SQL Server monitoring

Monitoring your servers is a natural part of a DBA's responsibilities and essential for delivering reliable and stable services. But are all SQL monitoring tools created equal?

 

This article is about the why, what and how to monitor SQL server. With this knowledge in hand you are better equipped to decide what you need from a monitoring tool and how to benefit from it.

 

Just about the first thing you want to do as a DBA is to see the status of the database instances you manage – and that’s where we start with SQL monitoring. With only a handful of instances you may be able to do it by hand, but once the numbers start increasing you will need some kind of tool or solution to help you. And that’s where you face the first question – what kind of monitoring tool should I go for?


There are many SQL monitoring solutions out there to choose from, or you can roll your own – so let´s talk about what is important and why when it comes to monitoring SQL servers.

Monitoring-700x495

Why Monitor SQL Server?

Monitoring in 5 steps

First of all – why do you want to monitor all those SQL instances? It may sound like a simple question, but lets look closer at some reasons for monitoring instances:

  1.  Status. The first thing you can think of is to see if the instance is up and running. Very basic and fundamental. You want an easy way to see if all is running.
  2.  Alerts. There is a large range of things that can go wrong, from server down, out of disk space/memory/cpu to lock and wait situations, jobs not running – the list is pretty much endless. You want to be alerted when any of these events occur. But still, this is reactive - you get alerted after the event has occured.
  3.  Preventive action. You want to be notified before something goes wrong, so you can take preventive action. You will need to set thresholds for resources and performance and generate a warning when one of the critical parameters are moving towards or beyond the threshold. This will give you a chance to take corrective action before the system degrades or grinds to a halt.
  4. Actionable in-depth information. You want to have detailed, useful information on each instance so you can understand the status and health and take corrective action. This is where we move from data: “Something is wrong” to information: “This is why there is a problem and what you will need to fix”.
  5.  Helicopter overview and workflow integration.
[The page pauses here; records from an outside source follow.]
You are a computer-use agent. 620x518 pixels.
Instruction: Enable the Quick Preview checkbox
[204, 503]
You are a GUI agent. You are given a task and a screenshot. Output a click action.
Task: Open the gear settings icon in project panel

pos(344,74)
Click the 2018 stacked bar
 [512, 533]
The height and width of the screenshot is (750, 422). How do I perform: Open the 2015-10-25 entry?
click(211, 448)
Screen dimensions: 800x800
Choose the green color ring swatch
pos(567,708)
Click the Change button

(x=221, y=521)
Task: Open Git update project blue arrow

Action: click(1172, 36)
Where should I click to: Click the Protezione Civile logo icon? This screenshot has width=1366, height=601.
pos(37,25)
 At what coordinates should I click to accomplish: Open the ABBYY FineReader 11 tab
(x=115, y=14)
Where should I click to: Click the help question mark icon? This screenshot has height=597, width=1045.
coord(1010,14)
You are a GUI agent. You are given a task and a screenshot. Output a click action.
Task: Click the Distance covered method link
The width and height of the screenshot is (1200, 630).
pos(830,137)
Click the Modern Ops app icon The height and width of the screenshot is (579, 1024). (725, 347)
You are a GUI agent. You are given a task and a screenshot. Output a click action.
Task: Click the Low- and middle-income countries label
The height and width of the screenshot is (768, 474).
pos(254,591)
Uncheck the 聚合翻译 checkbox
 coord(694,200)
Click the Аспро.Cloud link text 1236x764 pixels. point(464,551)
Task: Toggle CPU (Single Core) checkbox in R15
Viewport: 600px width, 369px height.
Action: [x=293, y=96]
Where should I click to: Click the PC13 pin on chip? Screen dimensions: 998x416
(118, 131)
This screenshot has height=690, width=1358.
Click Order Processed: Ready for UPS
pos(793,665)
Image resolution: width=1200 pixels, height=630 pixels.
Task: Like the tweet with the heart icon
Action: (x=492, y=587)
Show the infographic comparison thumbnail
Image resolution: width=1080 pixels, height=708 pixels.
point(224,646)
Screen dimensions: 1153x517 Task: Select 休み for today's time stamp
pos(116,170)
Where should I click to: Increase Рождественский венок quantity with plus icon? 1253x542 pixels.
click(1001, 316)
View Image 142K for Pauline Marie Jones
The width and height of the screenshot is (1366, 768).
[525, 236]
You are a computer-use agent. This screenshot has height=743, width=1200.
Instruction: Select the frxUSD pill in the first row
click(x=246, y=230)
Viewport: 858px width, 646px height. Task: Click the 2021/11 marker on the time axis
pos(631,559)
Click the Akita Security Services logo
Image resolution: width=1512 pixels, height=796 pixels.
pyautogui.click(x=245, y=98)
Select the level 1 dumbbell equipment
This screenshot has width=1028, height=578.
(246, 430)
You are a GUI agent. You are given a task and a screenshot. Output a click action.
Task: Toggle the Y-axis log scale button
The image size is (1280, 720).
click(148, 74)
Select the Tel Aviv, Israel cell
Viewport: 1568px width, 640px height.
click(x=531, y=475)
You want to see the overall status and health of your entire estate, so you can understand the overall situation and prioritize your work. On larger sites in particular it can be hard to see where your time and attention is most needed. You will need a lot of information on all instances and ability to compare them to find where your time is best spent.

What to monitor?

It may be a simple question, but there is a lot you can monitor:

  • Scan networks to discover new database servers
  • Basic parameters to monitor such as availability, cpu, memory, log files and disk usage
  • More detailed parameters such as active sessions and transactions, queries, cache hit ratio, logical reads/sec, waits, locks, page reads/sec 
  • Dynamic views – active jobs, longest-running queries, services, processes.
  • Your own custom site or application specific parameters. You may have certain parameters you want to watch related to a specific application or local situation.
  • Global views of entire estate

Monitoring collects data. This needs to be stored if it is to be used later for analyzing trends or reporting.

The more data you collect, and the more frequent you collect it, the more space you will need to store the data. So you should consider:

  • How detailed information do you need?
  • How frequent do you need to collect it?
  • What performance impact can you permit on your server?
  • Will the data collection affect your network traffic?
  • Where will the data be stored? Locally on each instance or in a central repository on a large SQL server?
  • How much server capacity do you need to store all the data?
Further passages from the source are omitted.